═══ Supplied text

Stop. Signs. Don’t. Kiss. Back.

When I was little it was just my Mom and I.  I had A LOT of alone time.  I had no siblings and my Mom worked a lot, so whether we were at home or at her office, I had to figure out how to entertain myself.  No Nintendo Gameboys back then.  In an effort to fend off boredom, a glorious imagination was born.

We lived one house away from the corner in the city.  There was a stop sign on that corner.  And for all practical purposes…that stop sign was my boyfriend.  I think it would be good to point out that not only are stop signs bad dancers, but they aren’t very engaging boyfriends, and they do not kiss back.  Oh get your head out of the gutter…I didn’t try to make-out with the sign for the love of Pete…I gave it/him pecks when I was certain nobody was looking.  After all I was only 8, or 9, or maybe 10 or 11, but no matter, ours was a secret affair. 

There was a broom with which I was often forced to spend time (we had pine trees that littered our front walk and steps and it was my job to sweep them away) that became my microphone.  I had concerts all Spring, Summer, and Fall at which I did perfect renditions of songs like “Let’s Hear it For the Boy” and “Lucky Star.”

Our dining room table was the perfect location for me to make my talk show appearances.  It was amazing how many people wanted to interview me at the time.  A very young Oprah and Phil Donahue to name a couple.  It’s tough to get to them all when you’re as famous as I was.

When my Mom and I went shopping I would bring along my two sisters, we were triplets, they would show up anytime there was a three-way mirror.  Christine, Kate, and Carrie.  We even dressed the same.  I assumed, when I saw other shoppers looking at me either with disgust or amusement, that they were just jealous.  Wouldn’t you be?

Our concrete basement floor served as the hottest roller rink in the city and I would circle and circle and circle while thinking up elaborate story lines in my head.

And when my step-Dad came into the picture and flooded an actual ice rink in our big city backyard?  Forget about it.  We suddenly lived in the North Pole, where, I just happened to be a snow princess.

When my Mom had me start ironing, I was a maid for a wealthy family, and the very dashing and RICH boyfriend of the family’s daughter found me VERY interesting and VERY attractive.  He wanted to ditch the rich girl and take me away from there.

I’ve always been a dreamer.  I don’t think one person who knows me could tell you otherwise.  Something happened in college, though, that made the dreams seem less shiny and sparkly.  I can’t say that I stopped imagining or dreaming but I can say that they were fewer and farther between.

══════
═══ Entries

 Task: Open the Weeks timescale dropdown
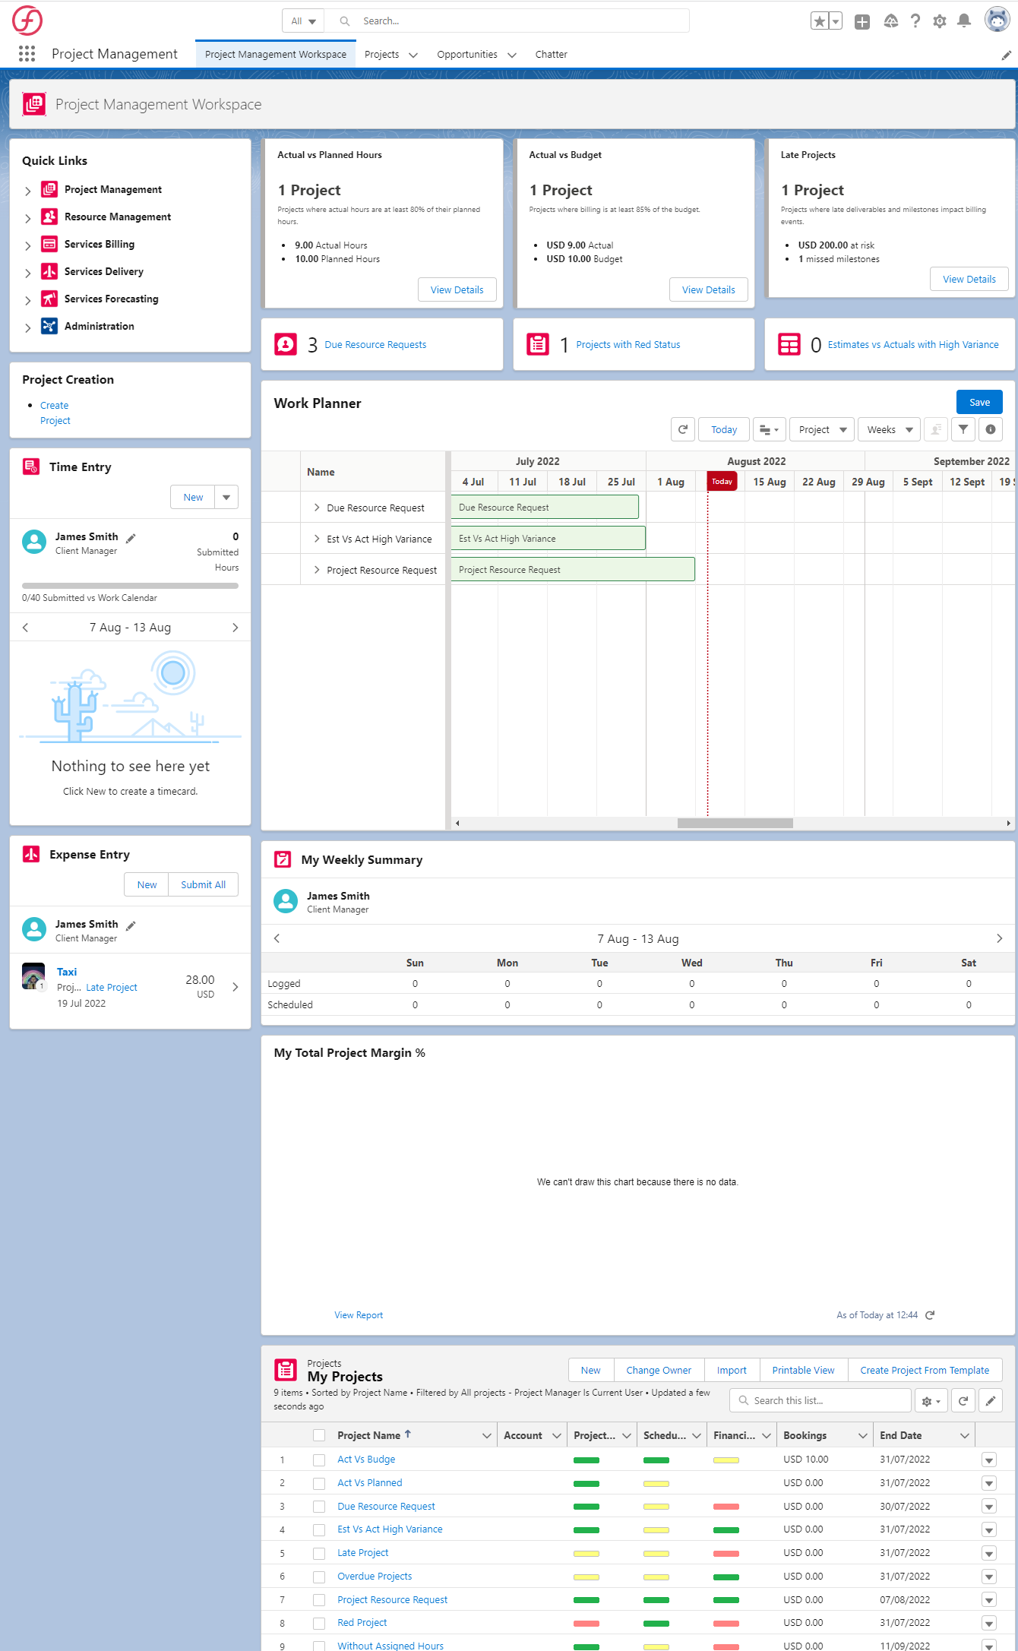(x=889, y=430)
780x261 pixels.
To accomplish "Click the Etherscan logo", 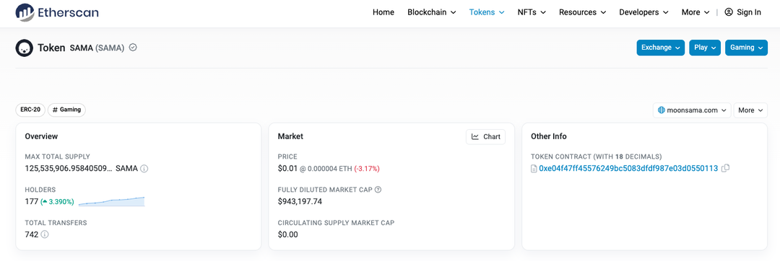I will (56, 12).
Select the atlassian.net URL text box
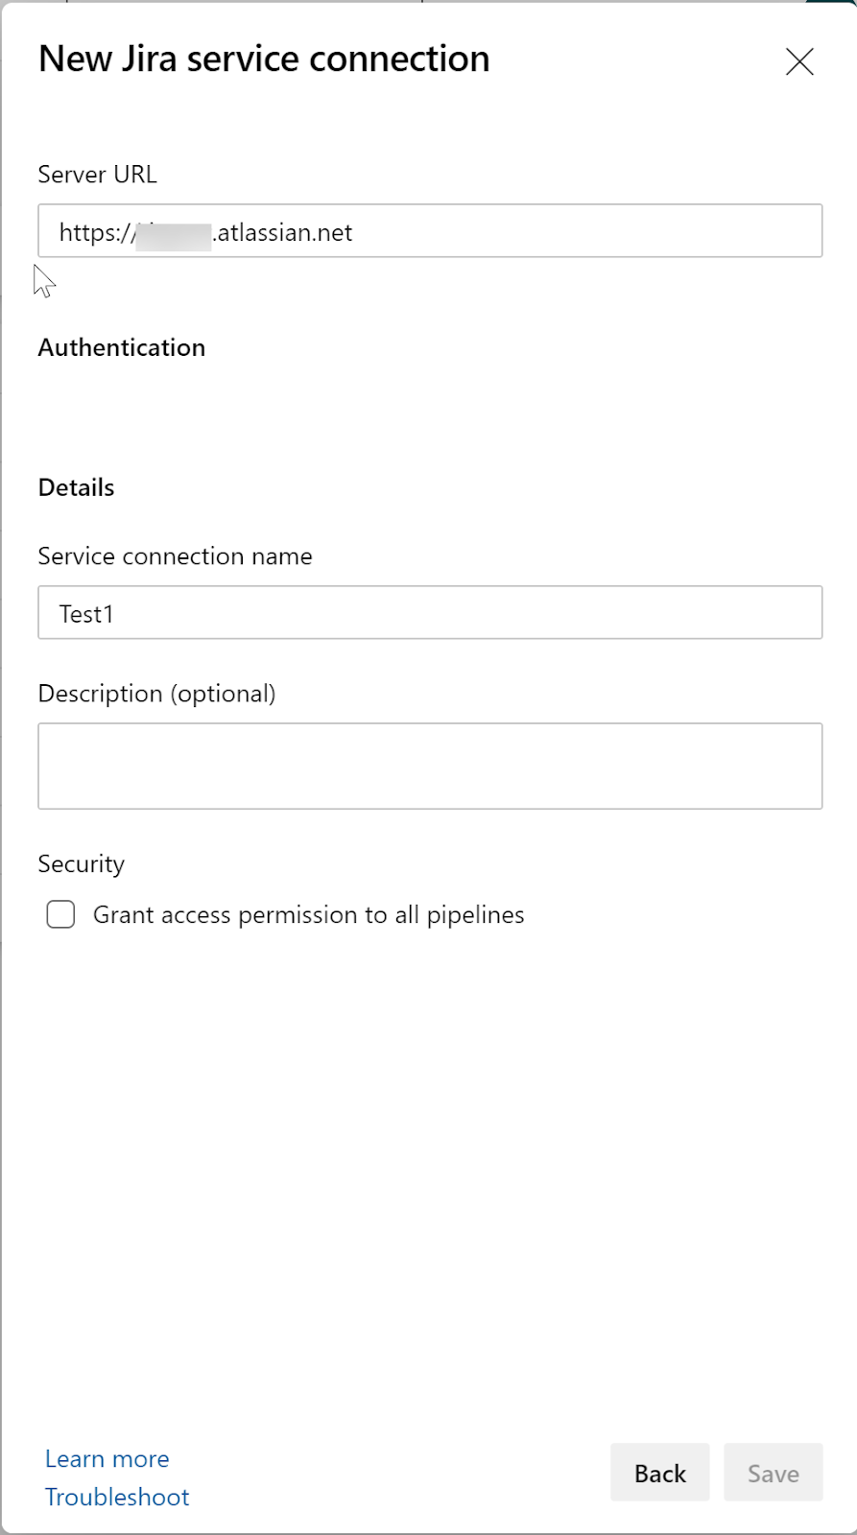Screen dimensions: 857x1535 coord(430,231)
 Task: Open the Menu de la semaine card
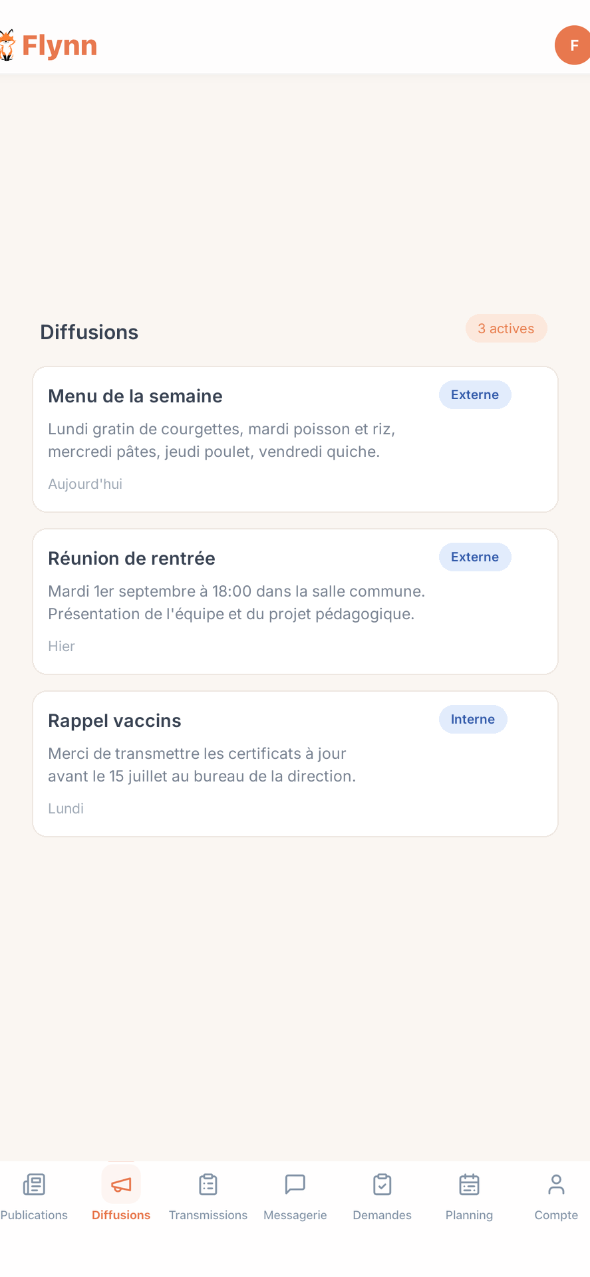295,439
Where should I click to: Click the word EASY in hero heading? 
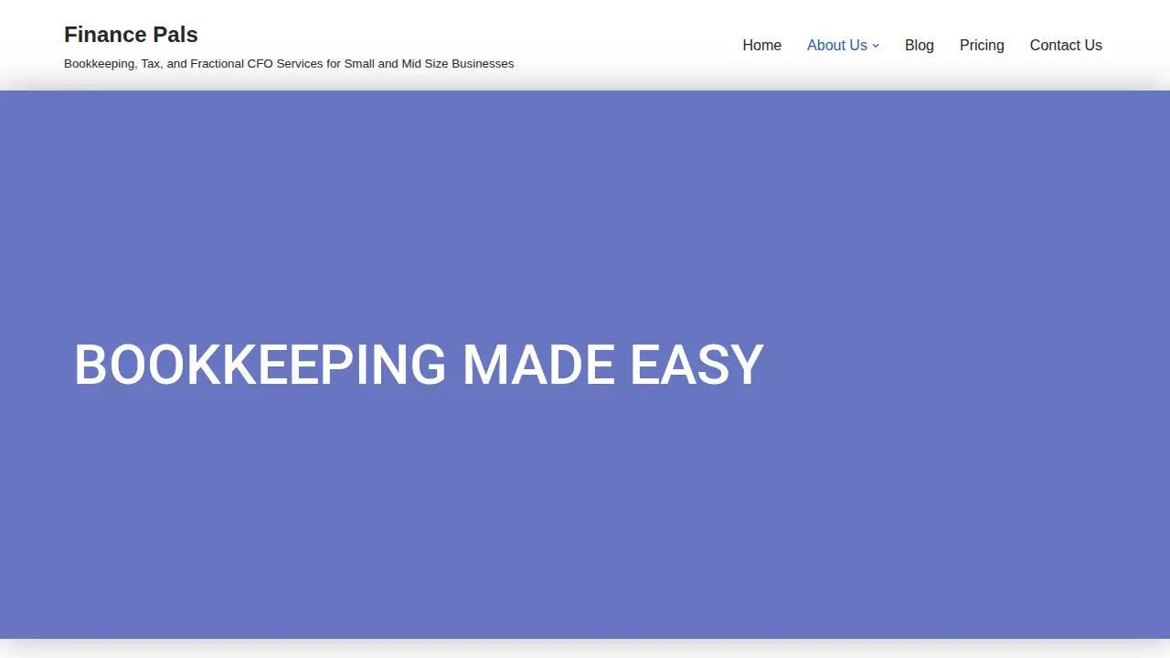click(697, 365)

══════

Task details:
In the childhood memoir, what household object served as a microphone for the concerts? The listing has no connection to the childhood memoir.

Written solution:
A broom.